(Pixel coordinate grounding data)
━━━━━━━━━━━━━━━━━━━━━━━━━━━━━━

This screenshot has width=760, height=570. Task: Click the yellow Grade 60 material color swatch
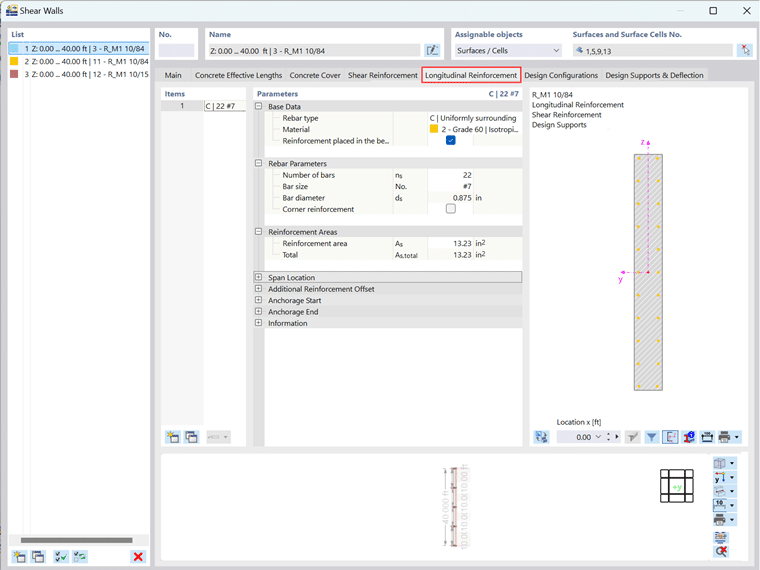(x=434, y=129)
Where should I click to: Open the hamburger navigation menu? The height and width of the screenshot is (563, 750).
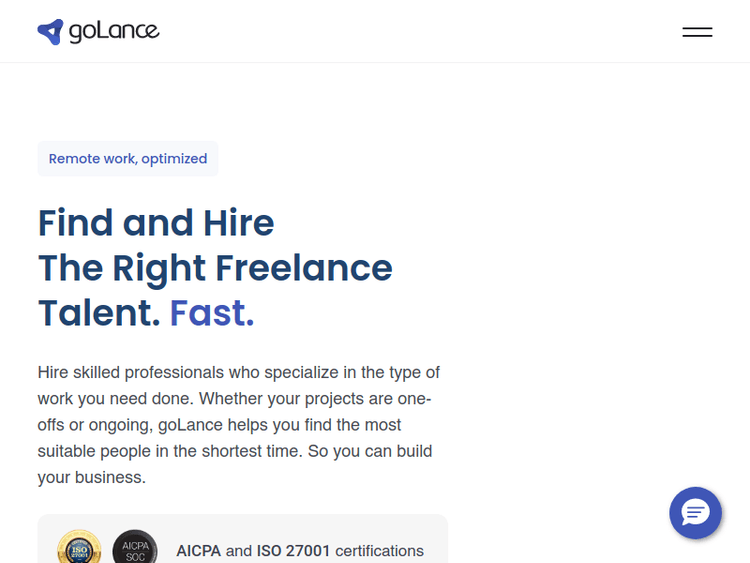point(697,32)
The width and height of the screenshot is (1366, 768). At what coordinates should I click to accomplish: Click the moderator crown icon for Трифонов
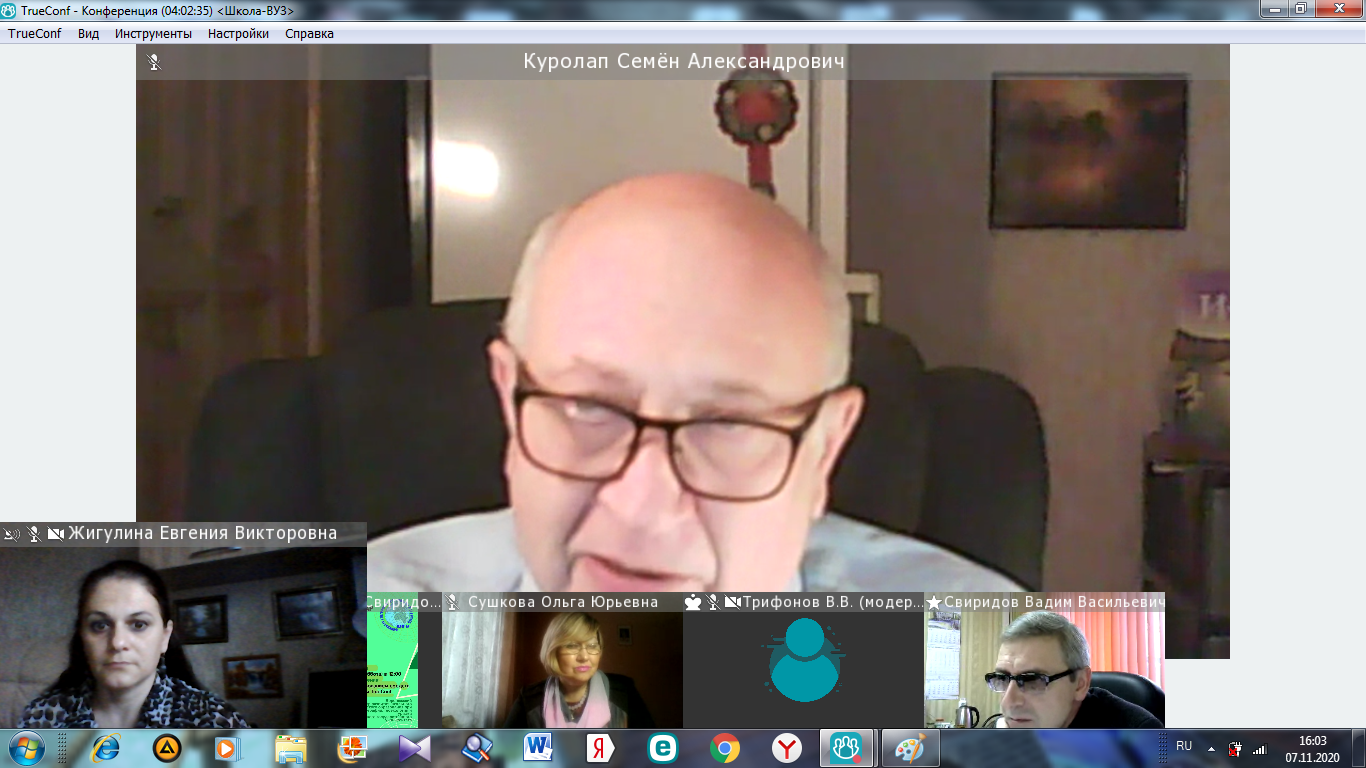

━━━━━━━━━━━━━━━━━━━━━━━━━━━━━━

Return all the records exactly, excluding images.

* [EXERCISE RESULT]
This screenshot has width=760, height=570. Task: Click the yellow Grade 60 material color swatch
(x=434, y=129)
Where should I click to: Open the hamburger navigation menu? The height and width of the screenshot is (563, 750).
point(697,32)
The width and height of the screenshot is (1366, 768). At what coordinates should I click to accomplish: Click the moderator crown icon for Трифонов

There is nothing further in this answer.